WHAT IS ASKED
Copy out the lines below with each "GUI agent" swapped for "GUI assistant", changing nothing else.
## begin DATA SUPPLIED
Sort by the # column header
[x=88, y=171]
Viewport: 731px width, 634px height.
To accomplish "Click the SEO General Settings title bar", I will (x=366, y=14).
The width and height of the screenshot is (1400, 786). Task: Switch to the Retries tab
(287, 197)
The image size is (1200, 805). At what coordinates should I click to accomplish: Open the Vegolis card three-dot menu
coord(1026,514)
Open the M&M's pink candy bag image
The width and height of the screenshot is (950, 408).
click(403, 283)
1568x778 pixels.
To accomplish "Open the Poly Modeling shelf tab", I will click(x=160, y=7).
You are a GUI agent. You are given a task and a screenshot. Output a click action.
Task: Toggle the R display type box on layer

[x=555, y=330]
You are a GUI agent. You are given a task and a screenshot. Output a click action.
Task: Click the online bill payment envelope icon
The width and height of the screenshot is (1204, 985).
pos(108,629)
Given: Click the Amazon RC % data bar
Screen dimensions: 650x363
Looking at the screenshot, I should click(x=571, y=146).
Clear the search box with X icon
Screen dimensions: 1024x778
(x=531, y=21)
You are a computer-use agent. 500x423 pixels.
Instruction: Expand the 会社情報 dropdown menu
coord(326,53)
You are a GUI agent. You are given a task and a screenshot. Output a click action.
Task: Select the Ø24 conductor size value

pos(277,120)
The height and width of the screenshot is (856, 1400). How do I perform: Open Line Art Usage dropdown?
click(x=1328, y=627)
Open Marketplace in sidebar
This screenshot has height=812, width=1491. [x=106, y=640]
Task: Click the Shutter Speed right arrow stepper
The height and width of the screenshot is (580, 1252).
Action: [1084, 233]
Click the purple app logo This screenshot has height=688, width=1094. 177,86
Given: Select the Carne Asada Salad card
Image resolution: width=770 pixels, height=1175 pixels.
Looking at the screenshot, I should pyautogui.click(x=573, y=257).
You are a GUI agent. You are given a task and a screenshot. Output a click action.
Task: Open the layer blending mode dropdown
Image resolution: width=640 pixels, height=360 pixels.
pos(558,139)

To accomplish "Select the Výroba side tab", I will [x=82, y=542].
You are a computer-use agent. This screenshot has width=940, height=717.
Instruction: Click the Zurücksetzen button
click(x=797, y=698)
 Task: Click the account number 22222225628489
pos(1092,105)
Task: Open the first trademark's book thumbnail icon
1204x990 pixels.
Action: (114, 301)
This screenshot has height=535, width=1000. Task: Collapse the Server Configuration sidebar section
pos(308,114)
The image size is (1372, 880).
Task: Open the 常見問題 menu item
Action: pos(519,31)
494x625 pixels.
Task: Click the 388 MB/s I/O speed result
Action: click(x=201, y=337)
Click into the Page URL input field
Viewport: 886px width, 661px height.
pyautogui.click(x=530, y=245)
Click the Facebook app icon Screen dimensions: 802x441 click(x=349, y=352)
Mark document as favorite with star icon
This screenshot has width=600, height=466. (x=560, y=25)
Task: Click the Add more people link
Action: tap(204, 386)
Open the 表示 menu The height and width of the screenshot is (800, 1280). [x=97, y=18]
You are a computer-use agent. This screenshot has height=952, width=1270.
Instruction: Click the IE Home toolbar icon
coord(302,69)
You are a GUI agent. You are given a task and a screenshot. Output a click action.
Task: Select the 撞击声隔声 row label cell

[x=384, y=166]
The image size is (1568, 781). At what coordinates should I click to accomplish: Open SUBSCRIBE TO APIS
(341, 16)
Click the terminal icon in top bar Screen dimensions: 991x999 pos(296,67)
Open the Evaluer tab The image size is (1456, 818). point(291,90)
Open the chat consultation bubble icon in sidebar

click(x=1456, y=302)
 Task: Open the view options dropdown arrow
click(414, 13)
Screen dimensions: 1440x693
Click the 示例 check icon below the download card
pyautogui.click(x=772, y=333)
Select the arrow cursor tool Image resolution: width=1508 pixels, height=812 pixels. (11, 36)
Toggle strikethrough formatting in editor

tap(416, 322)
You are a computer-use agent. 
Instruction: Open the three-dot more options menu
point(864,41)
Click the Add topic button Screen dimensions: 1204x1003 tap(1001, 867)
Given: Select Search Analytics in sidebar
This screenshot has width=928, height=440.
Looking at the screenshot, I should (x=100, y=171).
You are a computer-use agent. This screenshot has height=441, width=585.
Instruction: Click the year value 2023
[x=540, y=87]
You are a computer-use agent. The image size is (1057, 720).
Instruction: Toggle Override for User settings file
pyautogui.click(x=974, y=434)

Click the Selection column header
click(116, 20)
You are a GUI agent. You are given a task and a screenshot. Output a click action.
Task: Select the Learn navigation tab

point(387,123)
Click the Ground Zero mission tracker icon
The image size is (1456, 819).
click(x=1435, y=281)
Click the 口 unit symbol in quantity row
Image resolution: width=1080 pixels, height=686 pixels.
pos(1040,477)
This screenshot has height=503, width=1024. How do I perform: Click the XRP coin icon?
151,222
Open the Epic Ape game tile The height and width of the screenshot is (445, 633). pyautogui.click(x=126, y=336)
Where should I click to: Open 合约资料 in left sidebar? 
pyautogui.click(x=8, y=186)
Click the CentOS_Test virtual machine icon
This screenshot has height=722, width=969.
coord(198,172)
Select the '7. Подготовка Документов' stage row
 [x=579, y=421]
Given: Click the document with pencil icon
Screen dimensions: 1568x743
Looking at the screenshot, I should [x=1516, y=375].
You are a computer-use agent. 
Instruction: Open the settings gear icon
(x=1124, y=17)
## end DATA SUPPLIED
SOLUTION FOR THIS TASK
Sort by the # column header
[x=88, y=171]
Viewport: 731px width, 634px height.
To accomplish "Click the SEO General Settings title bar", I will (x=366, y=14).
The width and height of the screenshot is (1400, 786). Task: Switch to the Retries tab
(287, 197)
The image size is (1200, 805). At what coordinates should I click to accomplish: Open the Vegolis card three-dot menu
coord(1026,514)
Open the M&M's pink candy bag image
The width and height of the screenshot is (950, 408).
click(403, 283)
1568x778 pixels.
To accomplish "Open the Poly Modeling shelf tab", I will click(x=160, y=7).
You are a GUI assistant. You are given a task and a screenshot. Output a click action.
Task: Toggle the R display type box on layer

[x=555, y=330]
You are a GUI assistant. You are given a task and a screenshot. Output a click action.
Task: Click the online bill payment envelope icon
The width and height of the screenshot is (1204, 985).
pos(108,629)
Given: Click the Amazon RC % data bar
Screen dimensions: 650x363
Looking at the screenshot, I should click(x=571, y=146).
Clear the search box with X icon
Screen dimensions: 1024x778
(x=531, y=21)
You are a computer-use agent. 500x423 pixels.
Instruction: Expand the 会社情報 dropdown menu
coord(326,53)
You are a GUI assistant. You are given a task and a screenshot. Output a click action.
Task: Select the Ø24 conductor size value

pos(277,120)
The height and width of the screenshot is (856, 1400). How do I perform: Open Line Art Usage dropdown?
click(x=1328, y=627)
Open Marketplace in sidebar
This screenshot has height=812, width=1491. [x=106, y=640]
Task: Click the Shutter Speed right arrow stepper
The height and width of the screenshot is (580, 1252).
Action: [1084, 233]
Click the purple app logo This screenshot has height=688, width=1094. 177,86
Given: Select the Carne Asada Salad card
Image resolution: width=770 pixels, height=1175 pixels.
Looking at the screenshot, I should pyautogui.click(x=573, y=257).
You are a GUI assistant. You are given a task and a screenshot. Output a click action.
Task: Open the layer blending mode dropdown
Image resolution: width=640 pixels, height=360 pixels.
pos(558,139)

To accomplish "Select the Výroba side tab", I will [x=82, y=542].
You are a computer-use agent. This screenshot has width=940, height=717.
Instruction: Click the Zurücksetzen button
click(x=797, y=698)
 Task: Click the account number 22222225628489
pos(1092,105)
Task: Open the first trademark's book thumbnail icon
1204x990 pixels.
Action: (114, 301)
This screenshot has height=535, width=1000. Task: Collapse the Server Configuration sidebar section
pos(308,114)
The image size is (1372, 880).
Task: Open the 常見問題 menu item
Action: pos(519,31)
494x625 pixels.
Task: Click the 388 MB/s I/O speed result
Action: click(x=201, y=337)
Click into the Page URL input field
Viewport: 886px width, 661px height.
pyautogui.click(x=530, y=245)
Click the Facebook app icon Screen dimensions: 802x441 click(x=349, y=352)
Mark document as favorite with star icon
This screenshot has width=600, height=466. (x=560, y=25)
Task: Click the Add more people link
Action: tap(204, 386)
Open the 表示 menu The height and width of the screenshot is (800, 1280). [x=97, y=18]
You are a computer-use agent. This screenshot has height=952, width=1270.
Instruction: Click the IE Home toolbar icon
coord(302,69)
You are a GUI assistant. You are given a task and a screenshot. Output a click action.
Task: Select the 撞击声隔声 row label cell

[x=384, y=166]
The image size is (1568, 781). At what coordinates should I click to accomplish: Open SUBSCRIBE TO APIS
(341, 16)
Click the terminal icon in top bar Screen dimensions: 991x999 pos(296,67)
Open the Evaluer tab The image size is (1456, 818). point(291,90)
Open the chat consultation bubble icon in sidebar

click(x=1456, y=302)
 Task: Open the view options dropdown arrow
click(414, 13)
Screen dimensions: 1440x693
Click the 示例 check icon below the download card
pyautogui.click(x=772, y=333)
Select the arrow cursor tool Image resolution: width=1508 pixels, height=812 pixels. (11, 36)
Toggle strikethrough formatting in editor

tap(416, 322)
You are a computer-use agent. 
Instruction: Open the three-dot more options menu
point(864,41)
Click the Add topic button Screen dimensions: 1204x1003 tap(1001, 867)
Given: Select Search Analytics in sidebar
This screenshot has width=928, height=440.
Looking at the screenshot, I should (x=100, y=171).
You are a computer-use agent. This screenshot has height=441, width=585.
Instruction: Click the year value 2023
[x=540, y=87]
You are a computer-use agent. The image size is (1057, 720).
Instruction: Toggle Override for User settings file
pyautogui.click(x=974, y=434)

Click the Selection column header
click(116, 20)
You are a GUI assistant. You are given a task and a screenshot. Output a click action.
Task: Select the Learn navigation tab

point(387,123)
Click the Ground Zero mission tracker icon
The image size is (1456, 819).
click(x=1435, y=281)
Click the 口 unit symbol in quantity row
Image resolution: width=1080 pixels, height=686 pixels.
pos(1040,477)
This screenshot has height=503, width=1024. How do I perform: Click the XRP coin icon?
151,222
Open the Epic Ape game tile The height and width of the screenshot is (445, 633). pyautogui.click(x=126, y=336)
Where should I click to: Open 合约资料 in left sidebar? 
pyautogui.click(x=8, y=186)
Click the CentOS_Test virtual machine icon
This screenshot has height=722, width=969.
coord(198,172)
Select the '7. Подготовка Документов' stage row
 [x=579, y=421]
Given: Click the document with pencil icon
Screen dimensions: 1568x743
Looking at the screenshot, I should [x=1516, y=375].
You are a computer-use agent. 
Instruction: Open the settings gear icon
(x=1124, y=17)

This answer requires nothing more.